• Given passage
- - - -

If you just want a HISTOGRAM why are you running PROC UNIVARIATE instead of the appropriate graphics procedure, like PROC SGPLOT with the HISTOGRAM statement?
What do you mean by "table"?
Sounds like you want to use ODS OUTPUT to convert this TABLE (tabular report) in the output of PROC UNIVARIABLE
into a DATASET?
And what is your question or your goal?
Do you want to know if there is a way to change PROC UNIVARIATE so that it produces a different number of bins?
Do you want to understand how PROC UNIVARIATE decides how many bins are required?
@michal_1407 wrote:
Hi,
I want to understand how PROC UNIVARIATE decides how many bins are required.
Only this
Univariate has been around for a very long time, the first time I used is was 1987 and it wasn't new then, so there are very many options available to interact.
If you check the online references you will likely see repeated references to
the procedure computes the midpoints by using an algorithm (Terrell and Scott 1985)

- - - -

• Task requirements
1/ Please check each statement against the PROC UNIVARIATE thread and answer yes or no, quoting the words of the thread that decide it: (a) The person asking about bins wants to understand how PROC UNIVARIATE settles on the number of bins. (b) One reply says UNIVARIATE was new in 1987. (c) The thread names PROC SGPLOT with the HISTOGRAM statement as a graphics procedure for histograms.
2/ Carry on the PROC UNIVARIATE thread, starting right after its final sentence.

• Data block
- - - -

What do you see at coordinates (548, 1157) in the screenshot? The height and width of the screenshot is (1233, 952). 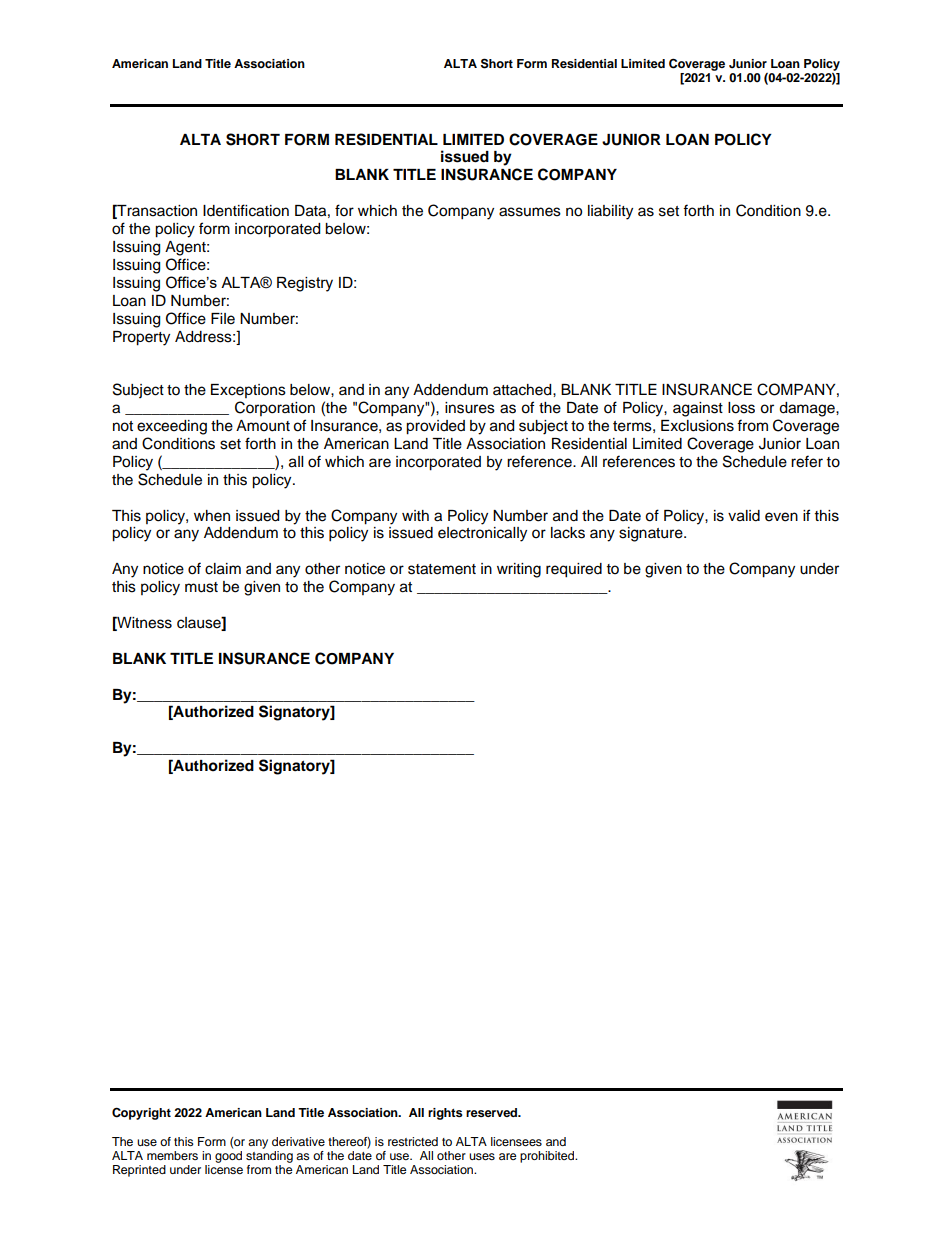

- - - -

• Responses
1/
(a) Yes: "I want to understand how PROC UNIVARIATE decides how many bins are required."
(b) No: "it wasn't new then"
(c) Yes: "like PROC SGPLOT with the HISTOGRAM statement"

2/
which in the references listed becomes:
Terrell, G. R., and Scott, D. W. (1985). “Oversmoothed Nonparametric Density Estimates.” Journal of the American Statistical Association 80:209–214.
@michal_1407 wrote:
Thanks, I saw this paper, but still I have different number of bins in SAS than in paper and I want to understand how SAS do it.
I don't have access to the paper. Can you show your work? How did you pick the KEY cell? (or for that matter how does PROC UNIVARIATE pick the KEY cell?) Or id you ask it to just use UNIFORM bins?
It looks like PROC UNIVARIATE can output a number of statistics that from their names might be related to that paper. Perhaps you could see if using those in the formula shows how it determined the number of bins.
Also note that the particular ODS output table you selected does not include empty bins, at least it did not include empty bins at front or back in the examples I tried. Is that confusing your calculations?
If you want to get the HistogramBins table ,try the option outhistogram= :
proc univariate data=sashelp.heart; var weight; histogram weight/outhistogram= histogram; run;
And @Rick_SAS might give you a hand.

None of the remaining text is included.